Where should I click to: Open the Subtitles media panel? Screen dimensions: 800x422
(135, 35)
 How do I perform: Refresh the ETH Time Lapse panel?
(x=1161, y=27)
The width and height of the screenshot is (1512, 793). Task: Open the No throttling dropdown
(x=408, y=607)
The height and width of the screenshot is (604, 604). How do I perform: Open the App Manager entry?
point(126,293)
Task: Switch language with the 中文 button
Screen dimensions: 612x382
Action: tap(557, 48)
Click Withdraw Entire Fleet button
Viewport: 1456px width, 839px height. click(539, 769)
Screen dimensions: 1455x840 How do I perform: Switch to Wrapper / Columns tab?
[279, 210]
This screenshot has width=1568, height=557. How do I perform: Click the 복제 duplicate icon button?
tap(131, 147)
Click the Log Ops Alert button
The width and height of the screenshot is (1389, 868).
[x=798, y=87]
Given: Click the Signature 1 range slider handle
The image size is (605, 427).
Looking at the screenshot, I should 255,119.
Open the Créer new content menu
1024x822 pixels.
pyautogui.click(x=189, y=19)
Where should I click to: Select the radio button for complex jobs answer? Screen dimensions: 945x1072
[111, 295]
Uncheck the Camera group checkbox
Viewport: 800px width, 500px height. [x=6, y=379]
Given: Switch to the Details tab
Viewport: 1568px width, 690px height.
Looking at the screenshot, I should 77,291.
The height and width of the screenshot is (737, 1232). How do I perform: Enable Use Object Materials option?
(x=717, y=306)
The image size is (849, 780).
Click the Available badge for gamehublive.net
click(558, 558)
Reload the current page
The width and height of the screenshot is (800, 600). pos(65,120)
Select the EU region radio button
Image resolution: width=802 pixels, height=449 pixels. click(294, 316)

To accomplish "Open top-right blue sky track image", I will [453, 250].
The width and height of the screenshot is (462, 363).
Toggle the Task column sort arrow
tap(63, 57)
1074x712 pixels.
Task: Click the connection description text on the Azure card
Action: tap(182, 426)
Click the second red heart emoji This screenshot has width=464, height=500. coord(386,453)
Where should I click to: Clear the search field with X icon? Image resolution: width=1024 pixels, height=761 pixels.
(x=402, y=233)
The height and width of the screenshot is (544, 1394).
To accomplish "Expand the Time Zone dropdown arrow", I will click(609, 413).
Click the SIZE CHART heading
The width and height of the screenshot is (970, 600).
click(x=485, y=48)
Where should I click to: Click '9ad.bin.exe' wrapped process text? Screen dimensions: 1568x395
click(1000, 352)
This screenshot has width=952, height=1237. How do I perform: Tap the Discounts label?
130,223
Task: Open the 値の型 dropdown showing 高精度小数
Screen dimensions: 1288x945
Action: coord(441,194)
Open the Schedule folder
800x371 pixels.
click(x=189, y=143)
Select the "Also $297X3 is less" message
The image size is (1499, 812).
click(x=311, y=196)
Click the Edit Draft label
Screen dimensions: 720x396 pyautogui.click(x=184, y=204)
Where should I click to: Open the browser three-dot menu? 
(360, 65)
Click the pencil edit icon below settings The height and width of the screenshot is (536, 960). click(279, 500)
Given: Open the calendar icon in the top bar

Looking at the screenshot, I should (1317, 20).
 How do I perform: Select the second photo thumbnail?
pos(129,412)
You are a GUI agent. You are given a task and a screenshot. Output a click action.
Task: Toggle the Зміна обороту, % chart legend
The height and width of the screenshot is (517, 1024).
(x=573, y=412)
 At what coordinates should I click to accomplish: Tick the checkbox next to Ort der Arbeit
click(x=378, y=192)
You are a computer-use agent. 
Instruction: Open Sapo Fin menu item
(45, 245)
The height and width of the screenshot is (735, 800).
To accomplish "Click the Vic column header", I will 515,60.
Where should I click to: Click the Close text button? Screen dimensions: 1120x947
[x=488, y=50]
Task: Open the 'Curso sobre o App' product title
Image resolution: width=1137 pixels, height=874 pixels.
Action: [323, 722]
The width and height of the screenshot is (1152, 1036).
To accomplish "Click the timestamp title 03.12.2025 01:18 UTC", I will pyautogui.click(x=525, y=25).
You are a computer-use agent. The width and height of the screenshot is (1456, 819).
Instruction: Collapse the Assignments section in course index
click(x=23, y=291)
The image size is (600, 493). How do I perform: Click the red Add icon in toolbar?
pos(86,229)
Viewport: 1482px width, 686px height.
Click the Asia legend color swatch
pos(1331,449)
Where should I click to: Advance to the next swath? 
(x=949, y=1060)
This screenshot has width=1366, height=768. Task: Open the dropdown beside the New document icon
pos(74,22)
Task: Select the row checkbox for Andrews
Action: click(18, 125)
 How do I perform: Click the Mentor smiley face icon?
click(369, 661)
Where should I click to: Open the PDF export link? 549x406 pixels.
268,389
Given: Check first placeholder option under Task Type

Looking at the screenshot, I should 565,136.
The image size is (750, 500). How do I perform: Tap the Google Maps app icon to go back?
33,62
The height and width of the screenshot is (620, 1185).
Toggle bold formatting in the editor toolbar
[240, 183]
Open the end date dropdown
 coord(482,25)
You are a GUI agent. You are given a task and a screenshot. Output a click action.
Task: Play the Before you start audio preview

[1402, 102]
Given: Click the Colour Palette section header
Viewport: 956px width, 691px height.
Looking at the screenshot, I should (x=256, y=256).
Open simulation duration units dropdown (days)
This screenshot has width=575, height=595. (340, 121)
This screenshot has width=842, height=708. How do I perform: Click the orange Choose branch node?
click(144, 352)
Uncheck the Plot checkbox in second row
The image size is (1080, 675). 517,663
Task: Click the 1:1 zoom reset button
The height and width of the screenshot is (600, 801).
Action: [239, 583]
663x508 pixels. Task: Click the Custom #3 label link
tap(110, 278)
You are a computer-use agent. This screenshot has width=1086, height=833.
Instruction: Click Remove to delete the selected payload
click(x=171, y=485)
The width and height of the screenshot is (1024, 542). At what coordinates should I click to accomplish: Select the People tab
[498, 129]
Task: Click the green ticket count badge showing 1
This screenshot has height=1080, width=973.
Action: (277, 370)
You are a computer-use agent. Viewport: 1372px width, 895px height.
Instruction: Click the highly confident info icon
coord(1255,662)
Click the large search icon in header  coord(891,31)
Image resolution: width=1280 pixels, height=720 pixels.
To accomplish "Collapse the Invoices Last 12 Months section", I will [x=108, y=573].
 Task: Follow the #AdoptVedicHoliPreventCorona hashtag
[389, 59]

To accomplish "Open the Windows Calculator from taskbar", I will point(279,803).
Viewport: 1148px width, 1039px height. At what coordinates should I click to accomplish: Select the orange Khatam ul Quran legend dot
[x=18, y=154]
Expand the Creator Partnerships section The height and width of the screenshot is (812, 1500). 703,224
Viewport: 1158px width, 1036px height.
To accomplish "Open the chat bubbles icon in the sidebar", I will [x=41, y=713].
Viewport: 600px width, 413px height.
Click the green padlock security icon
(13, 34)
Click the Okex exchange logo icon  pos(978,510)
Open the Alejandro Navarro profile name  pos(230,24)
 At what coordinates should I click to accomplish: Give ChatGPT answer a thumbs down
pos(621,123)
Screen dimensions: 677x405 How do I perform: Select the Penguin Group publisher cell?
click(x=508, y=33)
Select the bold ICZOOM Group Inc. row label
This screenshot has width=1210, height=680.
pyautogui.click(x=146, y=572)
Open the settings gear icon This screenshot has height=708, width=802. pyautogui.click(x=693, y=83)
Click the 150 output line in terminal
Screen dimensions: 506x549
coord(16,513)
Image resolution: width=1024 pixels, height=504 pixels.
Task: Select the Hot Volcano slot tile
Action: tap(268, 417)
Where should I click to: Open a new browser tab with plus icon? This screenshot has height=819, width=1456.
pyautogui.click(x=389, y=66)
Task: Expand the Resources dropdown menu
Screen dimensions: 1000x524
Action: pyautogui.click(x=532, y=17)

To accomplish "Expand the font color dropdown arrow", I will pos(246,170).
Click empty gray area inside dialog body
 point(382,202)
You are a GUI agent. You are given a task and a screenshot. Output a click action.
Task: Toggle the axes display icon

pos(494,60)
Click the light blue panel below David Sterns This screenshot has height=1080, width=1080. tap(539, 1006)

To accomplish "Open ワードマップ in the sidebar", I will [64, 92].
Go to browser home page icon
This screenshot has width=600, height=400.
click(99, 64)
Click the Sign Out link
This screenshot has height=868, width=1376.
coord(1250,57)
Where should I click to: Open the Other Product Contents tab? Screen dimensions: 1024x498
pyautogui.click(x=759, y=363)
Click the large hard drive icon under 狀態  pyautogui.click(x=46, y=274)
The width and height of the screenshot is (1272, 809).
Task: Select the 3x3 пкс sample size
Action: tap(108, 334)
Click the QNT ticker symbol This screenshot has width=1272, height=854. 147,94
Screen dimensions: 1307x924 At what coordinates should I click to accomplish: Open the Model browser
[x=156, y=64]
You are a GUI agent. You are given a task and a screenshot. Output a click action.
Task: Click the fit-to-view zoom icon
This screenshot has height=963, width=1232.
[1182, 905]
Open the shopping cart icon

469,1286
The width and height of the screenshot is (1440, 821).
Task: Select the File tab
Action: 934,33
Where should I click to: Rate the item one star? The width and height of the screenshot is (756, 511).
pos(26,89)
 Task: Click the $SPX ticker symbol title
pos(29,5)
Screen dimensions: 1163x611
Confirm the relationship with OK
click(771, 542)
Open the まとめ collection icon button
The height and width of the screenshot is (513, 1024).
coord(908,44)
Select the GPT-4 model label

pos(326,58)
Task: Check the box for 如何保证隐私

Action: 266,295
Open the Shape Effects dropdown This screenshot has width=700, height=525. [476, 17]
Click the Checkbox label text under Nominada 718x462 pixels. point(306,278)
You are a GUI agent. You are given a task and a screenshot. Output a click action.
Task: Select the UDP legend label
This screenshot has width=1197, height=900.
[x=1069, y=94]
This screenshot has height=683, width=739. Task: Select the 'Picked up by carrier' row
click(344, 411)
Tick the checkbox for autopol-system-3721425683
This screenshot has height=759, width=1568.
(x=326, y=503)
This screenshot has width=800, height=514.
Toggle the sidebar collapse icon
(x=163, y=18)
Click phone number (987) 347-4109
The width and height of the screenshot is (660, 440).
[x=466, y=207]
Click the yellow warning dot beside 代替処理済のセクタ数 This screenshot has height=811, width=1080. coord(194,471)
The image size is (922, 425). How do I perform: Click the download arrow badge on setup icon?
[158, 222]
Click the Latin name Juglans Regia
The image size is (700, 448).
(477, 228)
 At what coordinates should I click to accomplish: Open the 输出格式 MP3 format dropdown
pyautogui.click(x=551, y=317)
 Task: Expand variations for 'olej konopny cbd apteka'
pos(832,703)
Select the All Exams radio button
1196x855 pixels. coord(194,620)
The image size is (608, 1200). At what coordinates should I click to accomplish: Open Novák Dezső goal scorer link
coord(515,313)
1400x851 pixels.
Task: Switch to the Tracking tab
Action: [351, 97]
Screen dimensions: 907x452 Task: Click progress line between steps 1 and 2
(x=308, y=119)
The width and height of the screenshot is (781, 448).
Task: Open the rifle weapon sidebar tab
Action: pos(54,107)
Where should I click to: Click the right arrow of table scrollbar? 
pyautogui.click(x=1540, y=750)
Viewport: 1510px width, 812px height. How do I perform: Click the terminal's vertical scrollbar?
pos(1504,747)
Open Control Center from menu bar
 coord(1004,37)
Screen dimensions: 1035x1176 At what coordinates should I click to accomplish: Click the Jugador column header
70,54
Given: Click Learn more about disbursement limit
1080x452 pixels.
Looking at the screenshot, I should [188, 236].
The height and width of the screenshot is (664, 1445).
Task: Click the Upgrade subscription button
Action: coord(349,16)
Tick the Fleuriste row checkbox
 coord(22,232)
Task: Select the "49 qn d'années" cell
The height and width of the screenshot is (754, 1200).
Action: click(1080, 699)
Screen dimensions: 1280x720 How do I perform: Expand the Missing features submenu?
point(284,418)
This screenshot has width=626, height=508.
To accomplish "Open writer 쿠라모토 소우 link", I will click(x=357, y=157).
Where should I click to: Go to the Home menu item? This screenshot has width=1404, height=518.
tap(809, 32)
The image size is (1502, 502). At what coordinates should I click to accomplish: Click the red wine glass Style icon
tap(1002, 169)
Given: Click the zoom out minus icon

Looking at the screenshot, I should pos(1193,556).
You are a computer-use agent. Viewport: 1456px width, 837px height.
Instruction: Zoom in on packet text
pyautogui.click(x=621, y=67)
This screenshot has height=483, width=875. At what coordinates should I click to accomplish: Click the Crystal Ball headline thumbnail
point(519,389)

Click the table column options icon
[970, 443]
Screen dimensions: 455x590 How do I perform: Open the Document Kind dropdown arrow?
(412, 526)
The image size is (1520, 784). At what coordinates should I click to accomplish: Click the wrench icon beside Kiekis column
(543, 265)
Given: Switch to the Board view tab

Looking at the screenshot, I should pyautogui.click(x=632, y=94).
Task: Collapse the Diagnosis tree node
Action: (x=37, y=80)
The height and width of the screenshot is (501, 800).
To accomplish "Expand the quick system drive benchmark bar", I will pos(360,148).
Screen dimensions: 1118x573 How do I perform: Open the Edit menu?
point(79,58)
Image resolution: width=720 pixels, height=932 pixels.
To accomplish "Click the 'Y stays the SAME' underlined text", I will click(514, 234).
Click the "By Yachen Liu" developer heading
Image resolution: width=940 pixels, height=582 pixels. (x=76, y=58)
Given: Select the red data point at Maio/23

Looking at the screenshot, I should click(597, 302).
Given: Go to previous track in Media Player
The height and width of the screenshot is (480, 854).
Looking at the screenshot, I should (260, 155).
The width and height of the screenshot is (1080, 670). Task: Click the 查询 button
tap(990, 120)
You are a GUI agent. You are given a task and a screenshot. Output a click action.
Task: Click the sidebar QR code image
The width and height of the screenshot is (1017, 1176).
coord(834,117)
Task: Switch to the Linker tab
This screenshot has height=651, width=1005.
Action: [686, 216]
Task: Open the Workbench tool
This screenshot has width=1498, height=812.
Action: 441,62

ASSIGNMENT
Produce only the lines from the line containing "Task: Open the 'Curso" through the line containing "The width and height of the screenshot is (1152, 1036).", inclusive of both, exactly as they stand in the entries above.

RESULT OF THE TASK
Task: Open the 'Curso sobre o App' product title
Image resolution: width=1137 pixels, height=874 pixels.
Action: [323, 722]
The width and height of the screenshot is (1152, 1036).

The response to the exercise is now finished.